→ **Brief**: From the items below, extract every line containing the string "height" and copy each one in full.

→ **The input**:
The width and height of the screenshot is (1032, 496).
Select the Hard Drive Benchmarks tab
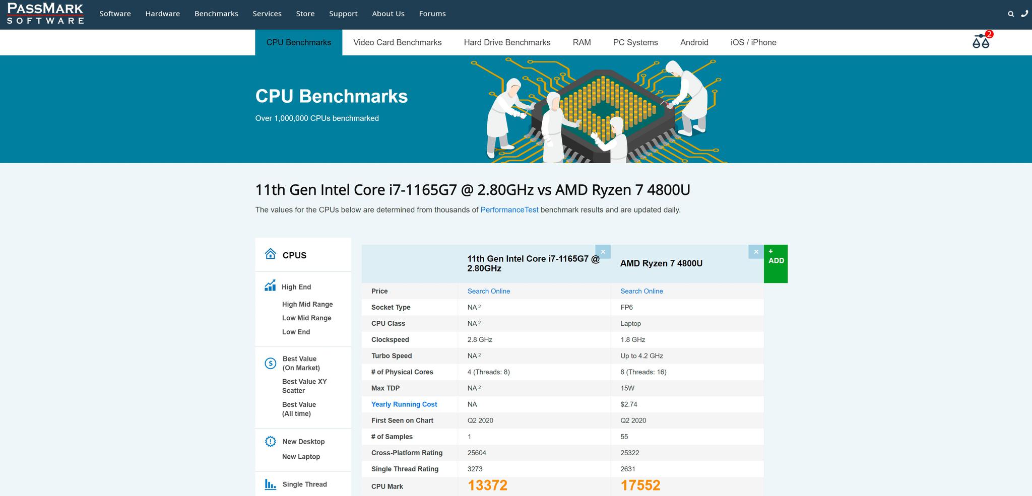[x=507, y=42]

--

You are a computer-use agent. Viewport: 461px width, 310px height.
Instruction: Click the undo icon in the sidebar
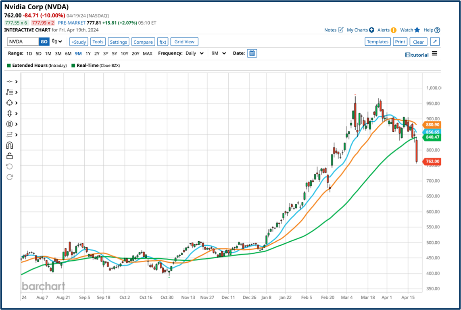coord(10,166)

→ **Output for this exercise**:
The width and height of the screenshot is (1032, 496).
You are a computer-use agent. Viewport: 461px width, 310px height.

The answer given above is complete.